That said, DLC is an important factor here, including your settings. If you have the Tactical Legacy Pack and have unlocked the TLP weapons, odds are actually pretty decent that a soldier captured by the Chosen was carrying an irreplaceable weapon that's moderately valuable. If you have Alien Hunters and either didn't turn on Integrated DLC or heavily prioritized getting the Proving Ground up and building the Alien Hunters gear, it's even more likely that a one-of-a-kind piece of gear was stolen, and the value is more clearly important than with TLP gear, which can be replicated or even outclassed depending on your Weapon Attachment situation. The only caveat to this is that the Bolt Caster's value drops off so tremendously as you advance that if the Captured soldier was only carrying it... well, yes, it's a one-of-a-kind weapon, but it's not worth the bother of retrieving. The Alien Hunters armors are also relevant here; without Integrated DLC, you'll be forced to kill the Viper King fairly early in a run, possibly before your primary Chosen is ready to attempt Captures, thus ensuring the Serpentsuit can potentially be stolen. Even with Integrated DLC, it's still plausible to end up with someone Captured while wearing the Serpentsuit or R.A.G.E. Suit, both of which are valuable enough to be worth retrieving.

Shen's Last Gift doesn't really factor into this, as SPARKs cannot be Captured (Except maybe by being MIA? I doubt it, but if MIA does lead to a Capture, it's at least theoretically possible...) and it doesn't unlock any gear for standard soldiers.

Point being, Personnel Extraction is slightly more likely to be relevant if you have DLC than if not, more so if that DLC is Alien Hunters than if it's Tactical Legacy Pack.

This is actually a good example of a broader trend, that War of the Chosen's design really makes a lot more sense in the scenario of unique, useful gear being generated semi-regularly, but the game doesn't do that by default. If there was more in the way of stuff like a Unique Blacksite Trophy Weapon, a Captured soldier would be a lot more likely to have something valuable and irreplaceable taken with them, and a bunch of other War of the Chosen design elements, like Ambush Risks forcing you to tie up gear on soldiers temporarily, would also benefit. I find it understandable War of the Chosen didn't end up hitting on this idea -it was insanely ambitious as was- but it does have me wonder if XCOM 3 will take a similar design, and if so whether they'll think to include such unique gear. Preferably randomized, for run variety.


Sabotage
Removes two blocks of Avatar Project progress.
Takes 168-240 hours (7-10 days) by default, 288-360 (12-15 days) on Legendary.

This will first remove blocks of progress not tied to particular facilities, and then if none remain it will start removing from random Avatar Project facilities. Amusingly, it can actually remove all the blocks a given facility has, leaving the facility intact.

Though I've occasionally had it removes blocks from a Facility even though the main bar had blocks still. It's very rare and I'm not entirely sure what causes it, but it's a possibility to keep in mind.

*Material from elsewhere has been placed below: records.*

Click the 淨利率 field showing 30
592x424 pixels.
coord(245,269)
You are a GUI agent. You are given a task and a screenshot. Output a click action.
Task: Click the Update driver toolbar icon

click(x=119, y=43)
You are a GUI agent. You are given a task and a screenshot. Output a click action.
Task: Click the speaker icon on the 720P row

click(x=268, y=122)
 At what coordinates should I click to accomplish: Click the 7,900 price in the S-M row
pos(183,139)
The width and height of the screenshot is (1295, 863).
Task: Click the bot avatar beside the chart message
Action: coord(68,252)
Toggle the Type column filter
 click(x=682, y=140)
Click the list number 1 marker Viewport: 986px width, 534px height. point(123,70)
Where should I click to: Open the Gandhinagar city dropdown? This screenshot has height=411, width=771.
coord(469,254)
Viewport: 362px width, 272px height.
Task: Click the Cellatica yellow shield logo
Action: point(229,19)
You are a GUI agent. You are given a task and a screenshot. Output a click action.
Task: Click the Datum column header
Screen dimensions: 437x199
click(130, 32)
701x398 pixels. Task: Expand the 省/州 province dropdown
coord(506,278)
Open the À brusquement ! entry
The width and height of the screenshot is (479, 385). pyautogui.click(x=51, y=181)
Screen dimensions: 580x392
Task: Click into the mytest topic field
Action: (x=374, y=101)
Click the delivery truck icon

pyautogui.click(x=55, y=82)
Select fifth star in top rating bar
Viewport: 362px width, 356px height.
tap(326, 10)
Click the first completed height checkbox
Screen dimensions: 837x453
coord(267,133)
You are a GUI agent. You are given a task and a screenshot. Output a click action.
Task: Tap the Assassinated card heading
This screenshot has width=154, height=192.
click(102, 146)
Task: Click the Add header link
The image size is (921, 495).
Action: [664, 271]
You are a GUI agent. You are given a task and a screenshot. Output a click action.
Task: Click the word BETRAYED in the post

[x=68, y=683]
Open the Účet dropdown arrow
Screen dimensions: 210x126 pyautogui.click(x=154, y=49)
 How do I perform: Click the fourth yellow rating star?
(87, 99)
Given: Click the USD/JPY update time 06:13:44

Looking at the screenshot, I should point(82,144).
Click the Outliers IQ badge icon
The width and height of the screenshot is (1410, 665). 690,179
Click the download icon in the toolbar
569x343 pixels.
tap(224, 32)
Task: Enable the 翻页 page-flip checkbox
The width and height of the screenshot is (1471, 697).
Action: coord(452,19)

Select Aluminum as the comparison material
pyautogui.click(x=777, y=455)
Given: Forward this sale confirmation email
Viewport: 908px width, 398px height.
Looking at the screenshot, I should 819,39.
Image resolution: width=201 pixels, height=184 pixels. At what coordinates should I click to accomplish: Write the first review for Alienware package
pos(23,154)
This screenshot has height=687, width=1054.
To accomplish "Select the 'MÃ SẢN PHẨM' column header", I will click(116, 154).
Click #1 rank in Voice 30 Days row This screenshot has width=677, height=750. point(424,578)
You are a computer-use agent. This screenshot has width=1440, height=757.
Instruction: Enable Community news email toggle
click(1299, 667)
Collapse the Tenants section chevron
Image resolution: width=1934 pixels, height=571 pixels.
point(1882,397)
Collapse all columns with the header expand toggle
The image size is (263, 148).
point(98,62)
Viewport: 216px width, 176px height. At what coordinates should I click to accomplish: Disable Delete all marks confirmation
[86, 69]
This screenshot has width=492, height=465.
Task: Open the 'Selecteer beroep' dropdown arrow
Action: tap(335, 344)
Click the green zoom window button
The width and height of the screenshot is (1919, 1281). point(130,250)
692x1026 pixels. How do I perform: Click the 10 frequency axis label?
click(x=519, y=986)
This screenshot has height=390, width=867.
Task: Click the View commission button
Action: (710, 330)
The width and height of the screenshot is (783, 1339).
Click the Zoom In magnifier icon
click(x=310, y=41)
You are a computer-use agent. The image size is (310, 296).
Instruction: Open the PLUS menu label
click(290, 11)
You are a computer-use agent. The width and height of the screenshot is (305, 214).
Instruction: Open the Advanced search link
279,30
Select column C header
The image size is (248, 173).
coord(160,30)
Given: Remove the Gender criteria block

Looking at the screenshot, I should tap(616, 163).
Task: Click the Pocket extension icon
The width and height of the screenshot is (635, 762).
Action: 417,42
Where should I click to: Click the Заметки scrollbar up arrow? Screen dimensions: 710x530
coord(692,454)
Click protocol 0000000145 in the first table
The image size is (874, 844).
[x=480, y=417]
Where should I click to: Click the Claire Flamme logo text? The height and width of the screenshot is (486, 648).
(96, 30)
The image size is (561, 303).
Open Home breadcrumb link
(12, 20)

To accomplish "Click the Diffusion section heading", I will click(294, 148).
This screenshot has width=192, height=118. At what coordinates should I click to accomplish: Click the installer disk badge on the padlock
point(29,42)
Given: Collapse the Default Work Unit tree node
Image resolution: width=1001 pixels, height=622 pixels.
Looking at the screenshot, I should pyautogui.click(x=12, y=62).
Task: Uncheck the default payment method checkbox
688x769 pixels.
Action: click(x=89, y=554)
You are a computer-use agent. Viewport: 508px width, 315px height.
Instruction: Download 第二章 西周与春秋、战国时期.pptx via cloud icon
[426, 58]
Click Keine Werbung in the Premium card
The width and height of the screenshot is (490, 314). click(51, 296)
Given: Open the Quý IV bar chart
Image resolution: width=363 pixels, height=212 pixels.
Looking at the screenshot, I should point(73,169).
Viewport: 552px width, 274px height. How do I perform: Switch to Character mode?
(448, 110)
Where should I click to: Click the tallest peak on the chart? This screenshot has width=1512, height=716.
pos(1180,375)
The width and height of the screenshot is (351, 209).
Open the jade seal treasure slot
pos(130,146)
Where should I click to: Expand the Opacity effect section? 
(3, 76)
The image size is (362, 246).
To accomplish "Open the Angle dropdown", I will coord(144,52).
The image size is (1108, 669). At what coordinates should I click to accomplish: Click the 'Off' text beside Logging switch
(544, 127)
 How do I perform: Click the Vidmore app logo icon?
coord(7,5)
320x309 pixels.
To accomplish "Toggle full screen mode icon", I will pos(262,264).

This tends to be a fairly dangerous Covert Op, frequently having either or both of Capture and Ambush chances in addition to the usual Injured Risk, but it's completely worth it. Knocking off two blocks of Avatar Project progress is basically buying you something close to a month of time before you need to hit an Avatar Project Facility or a plot mission to avoid a game over. That can be the difference between going in with a squad made of Tired soldiers and low-level soldiers, all of whom would be equipped with better armor or weaponry if only you'd been able to wait a week for research to complete/the Supply Drop to hit/whatever, all of which of course leads to a disaster of a mission, vs getting to wait for your elites to be rested and uninjured, your latest technology to come online, maybe even to have dealt with one of the Chosen who would otherwise have jumped you in that particular plot mission.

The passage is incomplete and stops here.